WHAT THIS TASK INVOLVES: Could you copy, word for word, only the lines from the one containing "Click the red VS circle badge" through the last line of the records below, both included?

-- MATERIAL TO PROCESS follows --

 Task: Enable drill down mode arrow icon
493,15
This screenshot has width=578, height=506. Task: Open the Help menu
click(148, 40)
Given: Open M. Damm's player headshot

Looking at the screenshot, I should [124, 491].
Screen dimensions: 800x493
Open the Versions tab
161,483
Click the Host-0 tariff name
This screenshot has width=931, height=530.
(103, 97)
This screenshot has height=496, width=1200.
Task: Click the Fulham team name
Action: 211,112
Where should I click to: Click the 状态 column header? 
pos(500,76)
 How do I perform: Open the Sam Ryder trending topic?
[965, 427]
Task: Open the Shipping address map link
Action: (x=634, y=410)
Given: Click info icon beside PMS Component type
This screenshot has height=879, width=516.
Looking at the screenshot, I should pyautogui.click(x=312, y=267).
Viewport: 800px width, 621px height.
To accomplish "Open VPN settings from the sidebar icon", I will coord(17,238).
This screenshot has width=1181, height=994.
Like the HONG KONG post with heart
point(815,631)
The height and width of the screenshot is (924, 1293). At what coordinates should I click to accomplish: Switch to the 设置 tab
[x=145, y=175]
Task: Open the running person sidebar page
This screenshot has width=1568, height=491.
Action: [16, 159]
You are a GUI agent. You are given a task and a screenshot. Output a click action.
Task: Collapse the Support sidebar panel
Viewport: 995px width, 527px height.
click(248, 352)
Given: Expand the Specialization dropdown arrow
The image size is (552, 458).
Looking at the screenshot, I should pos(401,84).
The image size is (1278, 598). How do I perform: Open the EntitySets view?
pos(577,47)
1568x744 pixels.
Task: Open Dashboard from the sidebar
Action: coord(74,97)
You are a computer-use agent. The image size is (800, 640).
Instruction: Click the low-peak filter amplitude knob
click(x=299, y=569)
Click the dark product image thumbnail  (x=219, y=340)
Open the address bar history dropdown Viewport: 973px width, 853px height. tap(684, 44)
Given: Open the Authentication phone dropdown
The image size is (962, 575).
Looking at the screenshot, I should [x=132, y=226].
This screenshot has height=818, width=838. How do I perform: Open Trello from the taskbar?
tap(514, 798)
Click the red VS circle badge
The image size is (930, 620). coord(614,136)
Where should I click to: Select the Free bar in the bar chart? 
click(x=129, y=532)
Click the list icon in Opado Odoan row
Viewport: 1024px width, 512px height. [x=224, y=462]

-- MATERIAL TO PROCESS concluded --

ANSWER FOR THIS EXERCISE:
Click the red VS circle badge
The image size is (930, 620). coord(614,136)
Where should I click to: Select the Free bar in the bar chart? 
click(x=129, y=532)
Click the list icon in Opado Odoan row
Viewport: 1024px width, 512px height. [x=224, y=462]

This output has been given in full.